My husband had been at the wine store in Efrat — it specializes in wines made in Israel. He was on his way to the big grocery store at the Gush Etzion Junction — the Rami Levi — to buy food for our daughter (who is in the Israeli Air Force) to cook for Shabbat. She asked for boneless chicken, and he wanted to ask me if they had that at the Rami Levi, and if not what he should get instead.
But coming out of Efrat there was a huge traffic jam, and Route 60 — the road to Hevron, where three thousand years ago our father Abraham bought a burial plot for our Mother Sarah, as explained in the coming week’s parsha — was completely jammed going south, the direction in which my husband had to go.

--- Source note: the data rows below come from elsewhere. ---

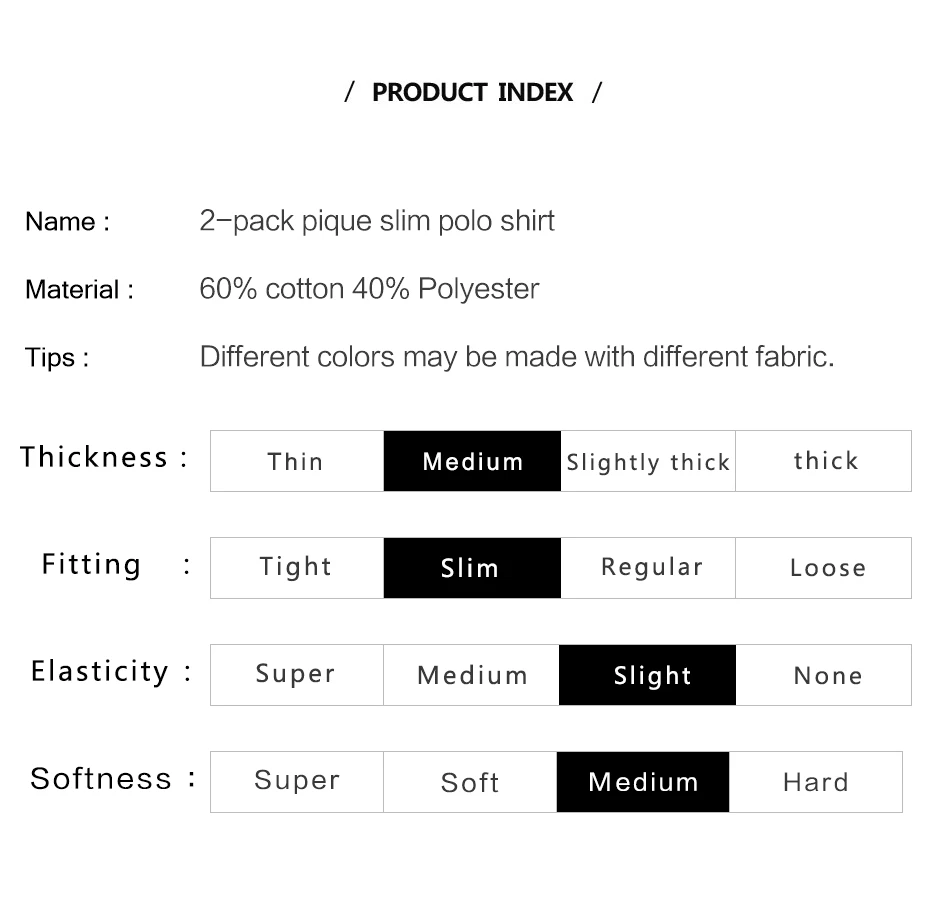Choose the Slightly thick option
930x924 pixels.
[x=648, y=461]
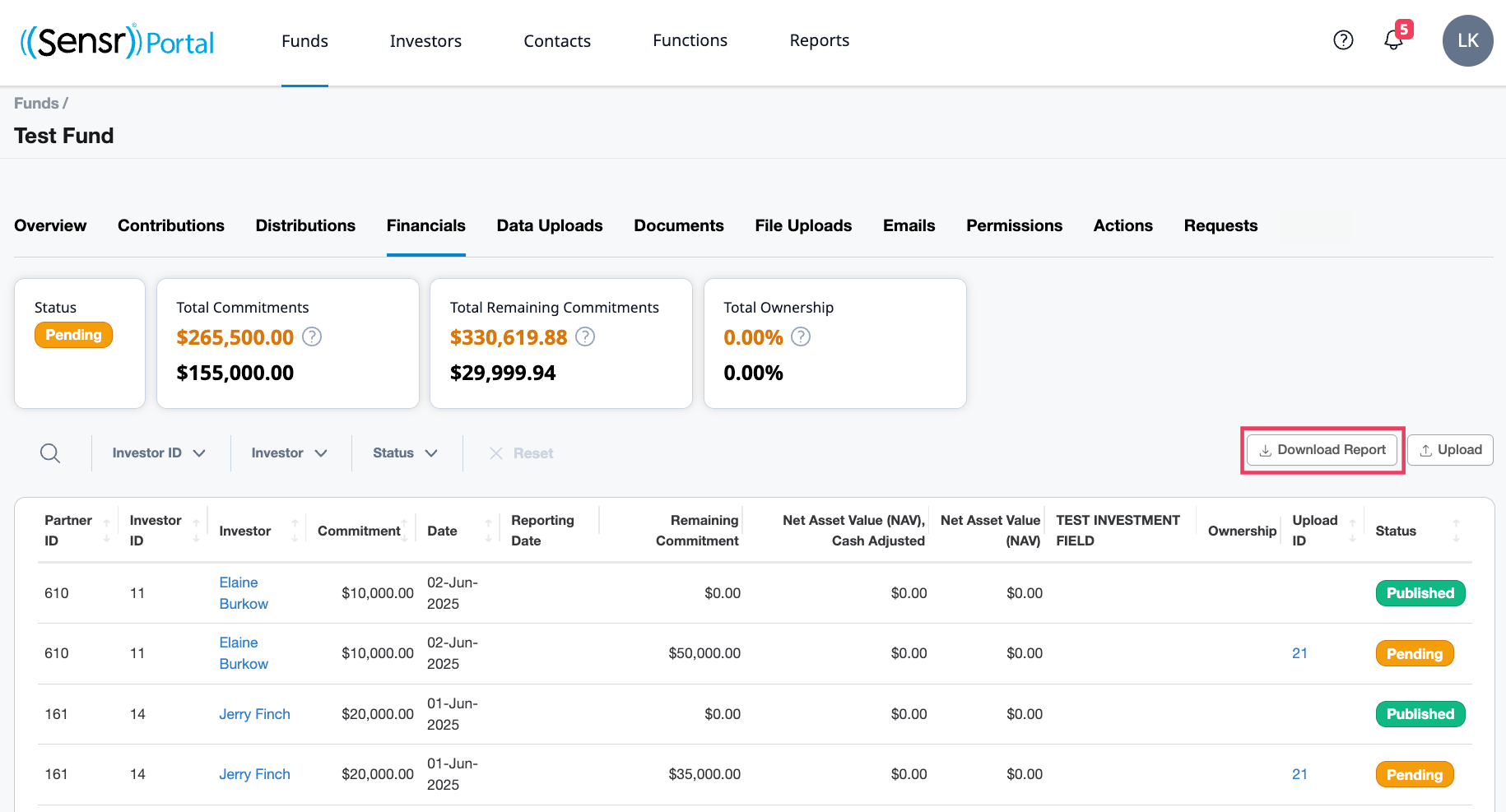Image resolution: width=1506 pixels, height=812 pixels.
Task: Sort table by Status column arrows
Action: pos(1456,531)
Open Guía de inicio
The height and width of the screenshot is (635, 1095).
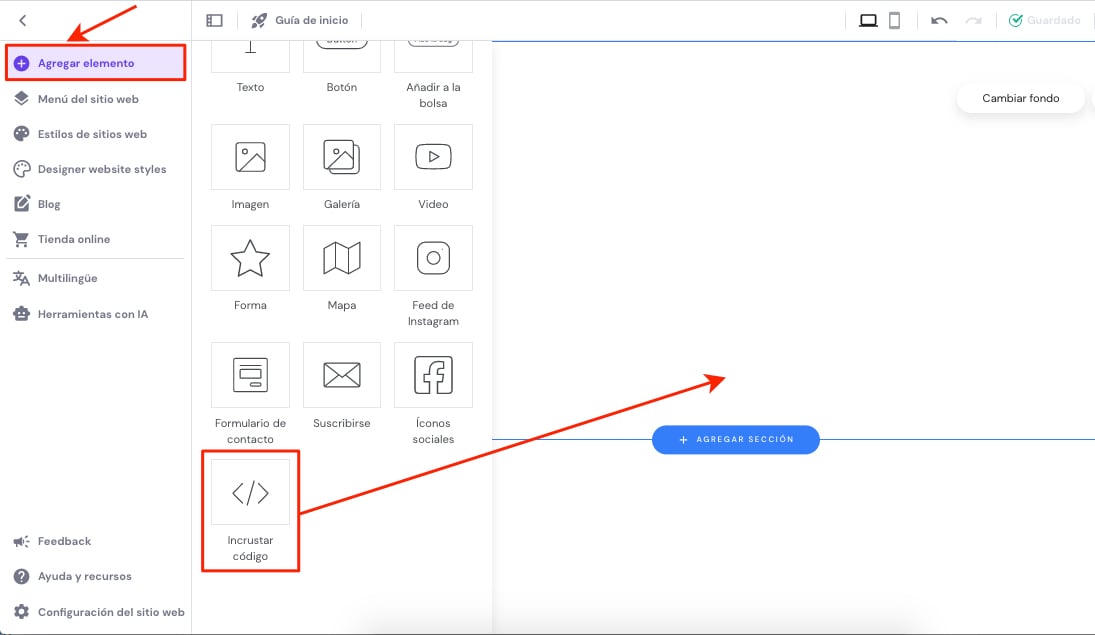coord(298,20)
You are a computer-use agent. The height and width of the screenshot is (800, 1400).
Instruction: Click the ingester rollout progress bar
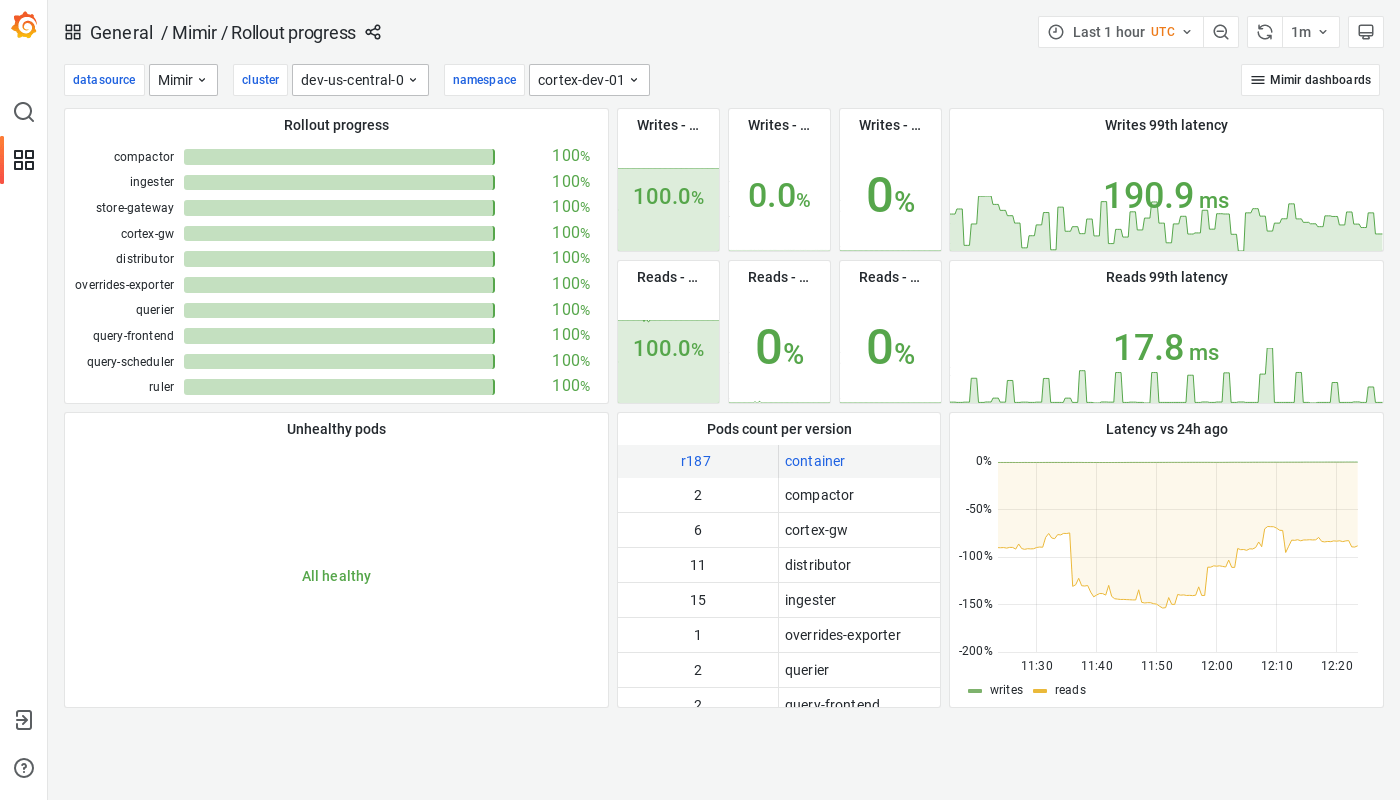tap(339, 182)
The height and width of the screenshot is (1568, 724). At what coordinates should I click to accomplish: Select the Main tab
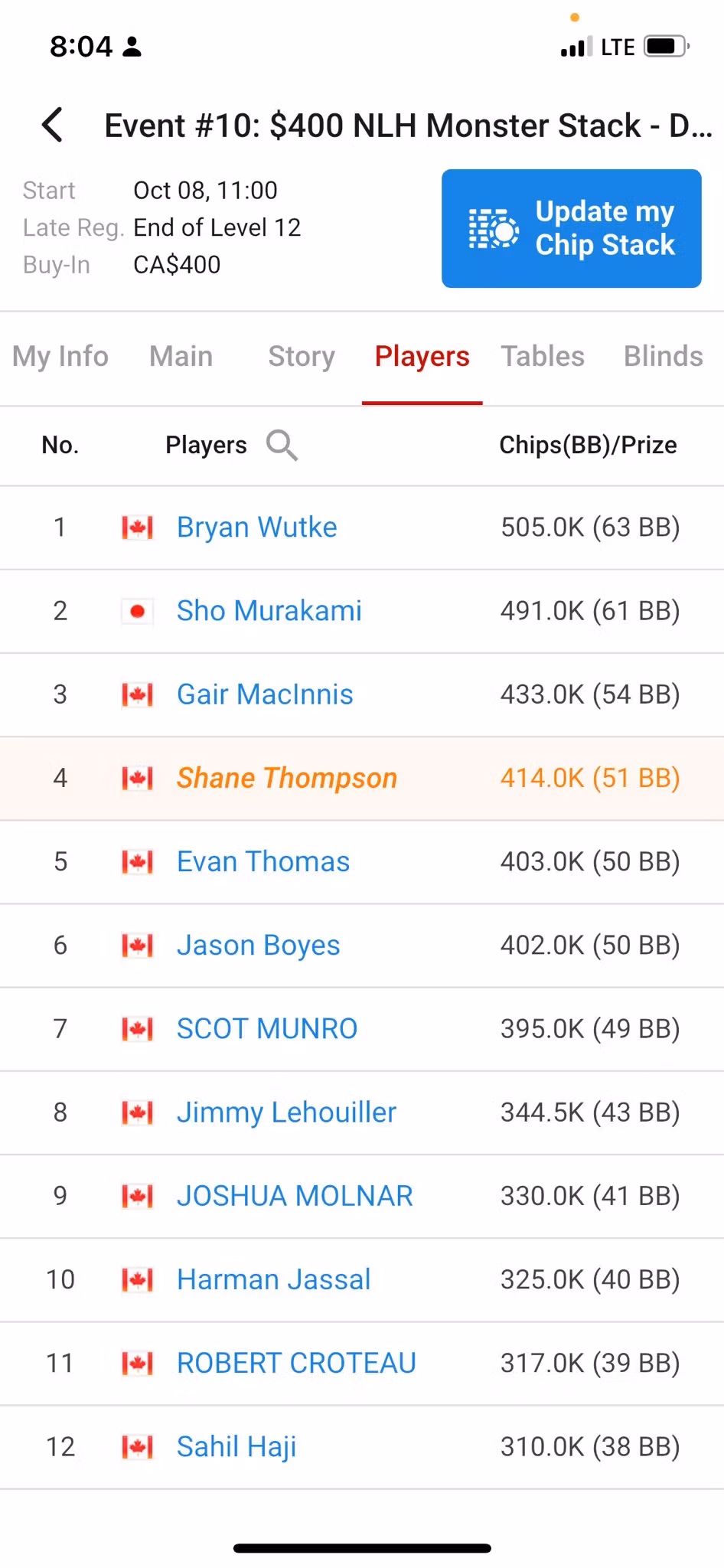pos(181,356)
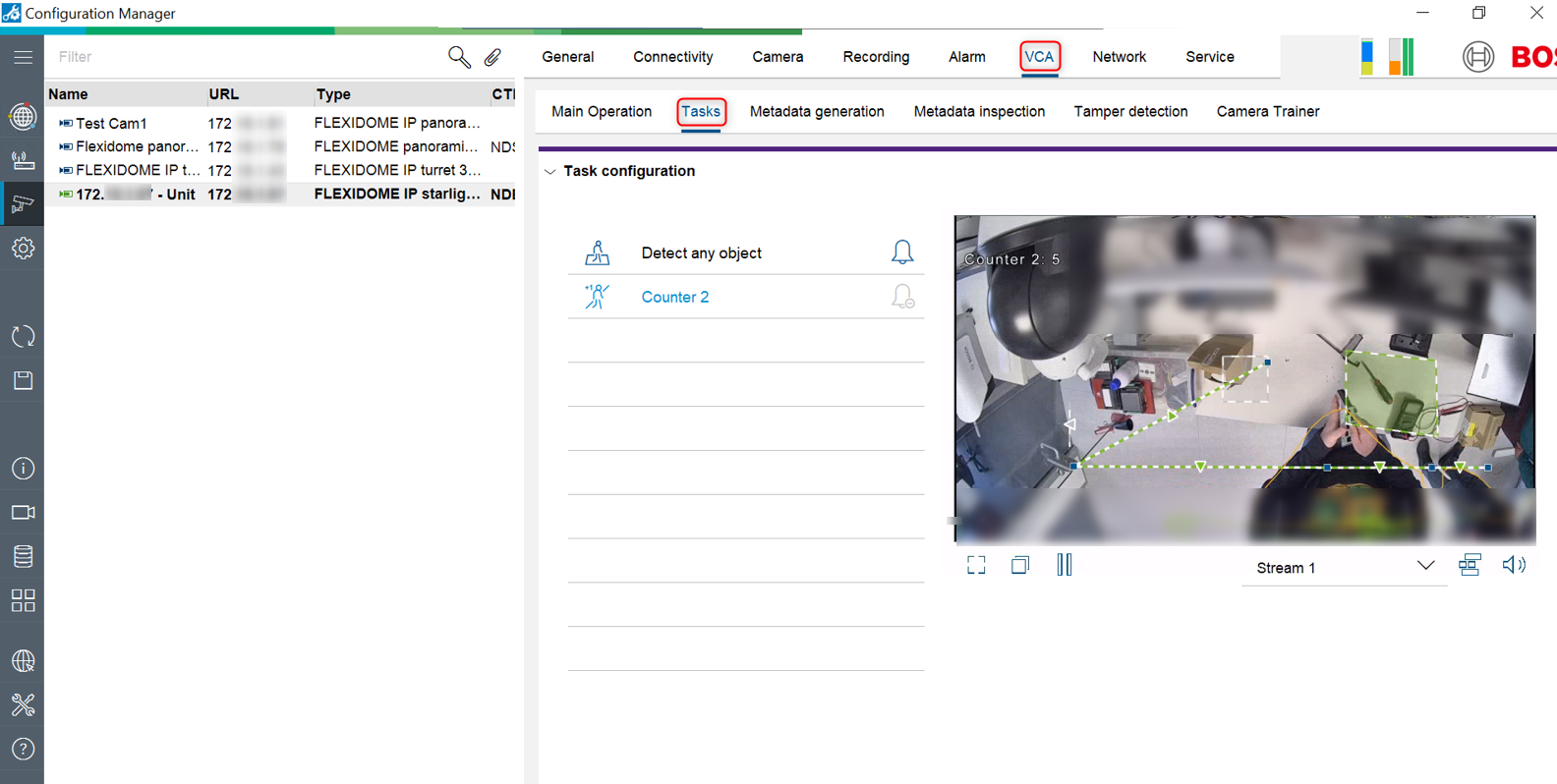Click the search magnifier icon

[458, 57]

My husband checked the news and found that, right at that junction, an Arab had just tried to kill some Jewish soldiers. It seems the Arab had been detained because he looked suspicious, and while he was being questioned he took out a knife and tried to stab the soldiers.
Savor that — the Jewish soldiers had detained the man who wanted to slaughter Jews. The Jewish soldiers were armed with automatic weapons.
The Arab, after he’d been detained and while he was being questioned, took out a knife and tried to stab one of the soldiers. Such a stupid and pointless act is impossible to understand until you remember that the Arab’s family will now be a paid a pension for this ridiculous, doomed attack. That pension, by the way, is financed in part by U.S. Tax dollars.
The predictable result resulted. The Arab is dead. The traffic jam was another predictable result.
My husband will go to the Rami Levi tomorrow. There will be more traffic, because it’s right before Shabbat, but maybe less if some other genius doesn’t try to stab Jewish soldiers, armed thank God with automatic weapons, who are there to protect Jews who have the wild presumption to live next door to Arabs.
By the way, that Rami Levi is typically filled on Thursdays with Arabs buying produce for their Shabbat – Friday – but they probably can’t get there today either because of the traffic jam caused by the Arab’s attempted stabbing.
If you told your great grandparents, living in their shtetlach of Eastern Europe — where, you can be sure, there was no Jewish army, armed with anything — they wouldn’t believe a word.